La productivité, c'est ce qui fait qu'à long terme on va avoir de la croissance, qu'on va pouvoir financer les retraites, avoir une croissance du pouvoir d'achat, nous permettre de faire un certain nombre de dépenses publiques, financer la transition climatique. Donc si on n'a pas de croissance de la productivité on va avoir de sérieux problèmes pour financer tout ça. Philippe Martin, président du Conseil d'Analyse Économique (placé auprès du Premier Ministre).

Philippe Martin préside aussi le Conseil national de la productivité.  Ce conseil rassemble 12 économistes français. Il a été créé l'an dernier et doit rendre chaque année un rapport sur la productivité et la compétitivité française. C'est une obligation pour tous les pays de la zone euro, l'idée étant de mieux coordonner les politiques économiques des 19.      

Ce premier rapport comporte autant de questions que de réponses.

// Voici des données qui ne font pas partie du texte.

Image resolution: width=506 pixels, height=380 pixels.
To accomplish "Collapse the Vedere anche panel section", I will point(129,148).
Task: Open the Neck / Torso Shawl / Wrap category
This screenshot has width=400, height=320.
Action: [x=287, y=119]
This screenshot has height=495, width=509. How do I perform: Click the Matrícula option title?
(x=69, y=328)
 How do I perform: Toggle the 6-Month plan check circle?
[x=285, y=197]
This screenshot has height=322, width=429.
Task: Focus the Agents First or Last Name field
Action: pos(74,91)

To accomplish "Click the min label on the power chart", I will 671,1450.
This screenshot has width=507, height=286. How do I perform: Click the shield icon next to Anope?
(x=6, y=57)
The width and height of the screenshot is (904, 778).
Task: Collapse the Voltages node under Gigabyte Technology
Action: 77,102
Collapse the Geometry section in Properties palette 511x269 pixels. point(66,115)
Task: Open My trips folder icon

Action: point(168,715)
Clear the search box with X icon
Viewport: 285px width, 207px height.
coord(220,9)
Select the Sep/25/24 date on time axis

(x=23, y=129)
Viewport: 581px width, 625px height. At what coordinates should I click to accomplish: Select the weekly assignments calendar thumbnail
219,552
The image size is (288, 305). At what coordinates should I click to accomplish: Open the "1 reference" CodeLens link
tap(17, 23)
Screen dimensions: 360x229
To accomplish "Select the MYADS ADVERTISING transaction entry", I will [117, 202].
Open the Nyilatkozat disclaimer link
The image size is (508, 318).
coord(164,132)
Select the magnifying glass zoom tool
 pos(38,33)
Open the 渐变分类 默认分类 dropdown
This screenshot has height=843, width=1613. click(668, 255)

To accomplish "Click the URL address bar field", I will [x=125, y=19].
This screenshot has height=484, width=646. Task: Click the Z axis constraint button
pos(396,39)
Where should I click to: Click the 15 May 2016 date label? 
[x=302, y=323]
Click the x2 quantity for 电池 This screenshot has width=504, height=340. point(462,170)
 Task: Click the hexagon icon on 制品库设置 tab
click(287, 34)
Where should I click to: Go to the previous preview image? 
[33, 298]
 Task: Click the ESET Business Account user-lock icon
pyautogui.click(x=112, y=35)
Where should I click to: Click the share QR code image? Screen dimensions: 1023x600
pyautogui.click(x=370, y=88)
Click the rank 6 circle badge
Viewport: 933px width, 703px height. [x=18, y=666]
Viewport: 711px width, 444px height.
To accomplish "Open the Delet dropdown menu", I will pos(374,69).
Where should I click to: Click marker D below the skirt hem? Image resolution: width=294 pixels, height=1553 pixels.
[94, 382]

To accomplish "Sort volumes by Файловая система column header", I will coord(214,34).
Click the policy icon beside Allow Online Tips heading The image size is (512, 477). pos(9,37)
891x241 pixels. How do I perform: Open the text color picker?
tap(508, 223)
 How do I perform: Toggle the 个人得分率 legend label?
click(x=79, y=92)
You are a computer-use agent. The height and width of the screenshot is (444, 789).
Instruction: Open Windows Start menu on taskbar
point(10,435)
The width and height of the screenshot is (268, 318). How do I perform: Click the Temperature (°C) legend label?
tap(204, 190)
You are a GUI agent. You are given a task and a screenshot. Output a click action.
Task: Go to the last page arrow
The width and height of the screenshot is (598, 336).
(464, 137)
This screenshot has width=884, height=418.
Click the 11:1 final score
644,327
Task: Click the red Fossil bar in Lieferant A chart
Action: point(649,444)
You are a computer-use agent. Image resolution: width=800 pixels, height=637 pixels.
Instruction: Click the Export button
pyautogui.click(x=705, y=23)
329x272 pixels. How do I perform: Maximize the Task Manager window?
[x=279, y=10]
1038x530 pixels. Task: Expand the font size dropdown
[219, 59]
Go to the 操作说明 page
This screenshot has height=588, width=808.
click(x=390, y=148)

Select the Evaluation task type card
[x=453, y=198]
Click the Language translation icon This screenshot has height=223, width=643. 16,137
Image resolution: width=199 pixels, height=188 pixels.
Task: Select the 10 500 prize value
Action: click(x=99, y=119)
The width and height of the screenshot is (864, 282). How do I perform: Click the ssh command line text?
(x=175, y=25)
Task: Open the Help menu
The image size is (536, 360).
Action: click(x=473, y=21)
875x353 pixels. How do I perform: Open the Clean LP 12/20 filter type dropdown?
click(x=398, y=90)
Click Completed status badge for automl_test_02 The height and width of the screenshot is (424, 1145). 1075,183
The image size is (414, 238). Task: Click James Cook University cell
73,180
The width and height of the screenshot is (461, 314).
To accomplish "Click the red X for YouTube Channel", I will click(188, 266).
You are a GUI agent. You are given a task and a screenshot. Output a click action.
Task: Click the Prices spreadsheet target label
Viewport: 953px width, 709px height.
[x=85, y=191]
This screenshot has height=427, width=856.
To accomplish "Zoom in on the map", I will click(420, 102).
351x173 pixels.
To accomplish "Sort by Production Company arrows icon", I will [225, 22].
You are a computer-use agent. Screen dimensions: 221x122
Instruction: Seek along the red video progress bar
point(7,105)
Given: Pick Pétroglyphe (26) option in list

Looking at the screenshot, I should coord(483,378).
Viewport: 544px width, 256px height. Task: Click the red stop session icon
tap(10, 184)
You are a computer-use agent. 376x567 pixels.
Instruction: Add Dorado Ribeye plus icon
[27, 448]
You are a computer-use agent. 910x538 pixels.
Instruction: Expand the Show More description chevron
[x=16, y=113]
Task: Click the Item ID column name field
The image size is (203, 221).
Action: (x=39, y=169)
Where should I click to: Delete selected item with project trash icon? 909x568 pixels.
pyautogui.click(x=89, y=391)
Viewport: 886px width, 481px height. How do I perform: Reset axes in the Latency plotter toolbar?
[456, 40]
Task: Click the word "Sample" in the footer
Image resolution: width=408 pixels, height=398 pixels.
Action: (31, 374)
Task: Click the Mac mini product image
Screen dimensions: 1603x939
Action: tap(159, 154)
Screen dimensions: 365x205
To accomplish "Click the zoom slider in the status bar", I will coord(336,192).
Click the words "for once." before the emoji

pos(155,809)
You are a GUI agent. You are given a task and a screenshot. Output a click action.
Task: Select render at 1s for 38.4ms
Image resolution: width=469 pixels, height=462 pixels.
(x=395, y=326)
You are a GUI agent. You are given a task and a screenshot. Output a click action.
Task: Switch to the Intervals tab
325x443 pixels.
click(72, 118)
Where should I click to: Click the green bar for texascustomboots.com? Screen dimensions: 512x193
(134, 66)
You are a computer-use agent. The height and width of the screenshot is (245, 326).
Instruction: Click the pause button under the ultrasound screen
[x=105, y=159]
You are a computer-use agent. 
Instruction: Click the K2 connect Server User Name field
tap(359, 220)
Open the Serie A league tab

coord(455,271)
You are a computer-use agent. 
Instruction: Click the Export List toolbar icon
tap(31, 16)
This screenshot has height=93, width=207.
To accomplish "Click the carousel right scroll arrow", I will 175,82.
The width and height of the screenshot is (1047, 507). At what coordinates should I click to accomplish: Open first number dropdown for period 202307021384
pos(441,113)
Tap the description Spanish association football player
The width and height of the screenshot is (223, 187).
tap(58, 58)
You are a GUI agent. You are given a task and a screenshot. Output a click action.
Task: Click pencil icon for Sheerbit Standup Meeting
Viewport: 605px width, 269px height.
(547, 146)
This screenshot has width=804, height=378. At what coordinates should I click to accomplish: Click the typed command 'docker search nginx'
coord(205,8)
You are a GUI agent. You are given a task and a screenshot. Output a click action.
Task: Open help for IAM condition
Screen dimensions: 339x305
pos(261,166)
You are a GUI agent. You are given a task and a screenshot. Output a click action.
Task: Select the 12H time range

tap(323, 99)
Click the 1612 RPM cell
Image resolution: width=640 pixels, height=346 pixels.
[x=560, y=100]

Car l'évolution de la productivité est un mystère et un sujet de discussion intense entre économistes.  

NB : le rapport fait aussi un bilan de la compétitivité de la France dans la zone euro, mais je n'aborde pas cet aspect dans la chronique. 

Les explications mondiales

Pourquoi l'augmentation de la productivité marque-t-elle le pas ? C'est la grande question.   

Augmentation, il y a toujours. On produit toujours plus avec moins, mais ce plus diminue. Il a été en gros divisé par deux entre 1985 et aujourd'hui. Avant d'évoquer les différentes hypothèses qui sont sur la table, un rappel sémantique.   

La productivité, c'est la valeur de la production qu'un travailleur peut faire en une heure. Philippe Martin.

En 1990, un travailleur ou une travailleuse française produisait 43 euros de valeur chaque heure. Aujourd'hui 59 euros. Ces données sont corrigées de l'inflation.   

Sur le plan de la productivité horaire du travail, la France fait aussi bien que l'Allemagne. Dans les pays de l'OCDE, il n'y a qu'aux Etats-Unis et en Suède que l'on fait mieux.   

Cocorico !! Pas à 100%, car l'une des explication possible de cette grande productivité française, c'est le fort taux de chômage. Les personnes au chômage étant susceptibles d'être moins productives, car moins qualifiées, leur exclusion du marché du travail pourrait expliquer une partie de la forte productivité française, lit-on dans le rapport qui vient d'être rendu.   

La productivité créé t-elle le chômage ? A court terme, oui, car s'il faut moins d'heures pour fabriquer la même chose, il faut aussi moins de bras... Le rapport n'aborde pas cet aspect en profondeur, mais son rapporteur fait remarquer que des pays à forte productivité comme l'Allemagne n'ont pas autant de chômage que nous.  

Revenons à notre mystérieux ralentissement du taux d'augmentation de la productivité. On le voit sur les courbes (comme celle qui illustre cet article), en France, comme partout dans les économies avancées, la courbe de la productivité s’aplatit.    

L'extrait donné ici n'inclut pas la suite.